Any system set up to respond to a perceived global drug-related hazard requires a body of experts to monitor carefully and globally the progress of the potential hazard, and another group of experts who can recommend the required studies and state-of the-art remedial measures. This group should be constituted of regulators, academics and the industry. Whose job it ought to be to set up such groups is not clear. No national regulatory body is resourced for this task but whatever body is charged with this responsibility, it must have the required authority and infrastructure. Two bodies immediately come to mind – CIOMS [82] and the ICH [83].
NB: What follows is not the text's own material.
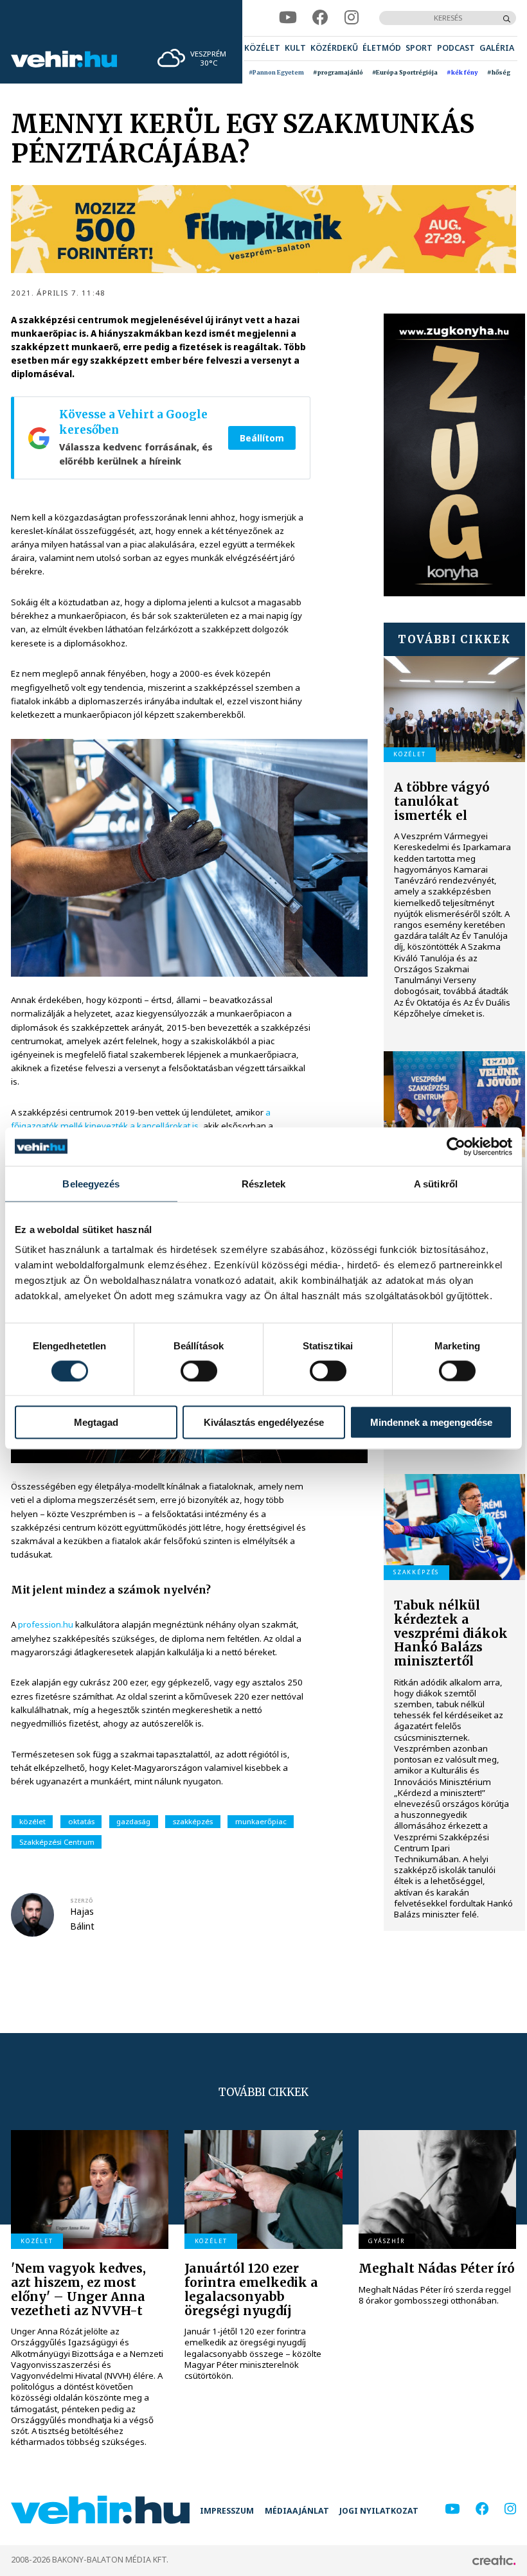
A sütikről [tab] (436, 1183)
CIOMS is an international, non-governmental, not-for-profit organization established jointly by the WHO and UNESCO in 1949. It serves the scientific interests of the international biomedical community in general and has been active in promulgating guidelines for the ethical conduct of research, among other activities. Its EWGs are composed of regulators, academics and the industry, and although it has no legal authority as such, its outputs have generally found their way into drug regulation and implementation of measures to improve drug safety. Among such key initiatives are the reporting requirements for drug reactions and developments of Periodic Safety Update Reports (for post-approval safety) and, recently, Development Safety Update Reports (for safety during clinical trials). Recently, it has published its report on ‘Practical Aspects of Signal Detection in Pharmacovigilance’ [76].

The ICH, formally set up in 1990, also has its roots in coordinating diverse requirements from regulatory authorities of different regions. Its recent activities have focused heavily on monitoring the postmarketing safety of drugs. Resource requirements would seem to be fairly modest at first, since the main requirement of such a group would be the expertise related to the specific matter at hand and this would have to be recruited as needed.

Hence, the challenge is to implement a system set up to respond to a perceived global drug-related hazard requiring a body to monitor the progress of the hazard and a group of experts who can recommend the required state-of-the-art studies and remedial measures.

6 Conclusions

With the recognition that TdP increased exponentially from the early 1990s, associated with an increasing number of new non-cardiac drugs whose cardiac liability was not appreciated pre-marketing, there followed a comprehensive global response from drug regulators, drug developers in industry and academia. Notwithstanding the uncoordinated nature of this response and lack of a unified leadership in dealing with this crisis, there followed a stabilization in the reporting rate of TdP. While the above approach to dealing with this QT crisis seems to have worked reasonably well, it does not seem wise to expect a similar approach to the next crisis in drug safety to be equally effective in containing the risk. Future crises will need better management and the challenge is to implement a system set up to respond globally and efficiently to a perceived drug-related hazard. In this regard, new regulatory legislation and the value of an integrated expert assessment of all pre-approval data to signal a potential safety issue in the postmarketing period could be helpful. There may also be valuable roles for other bodies such as the WHO Collaborating Centre for International Drug Monitoring, CIOMS and the ICH to effect this process.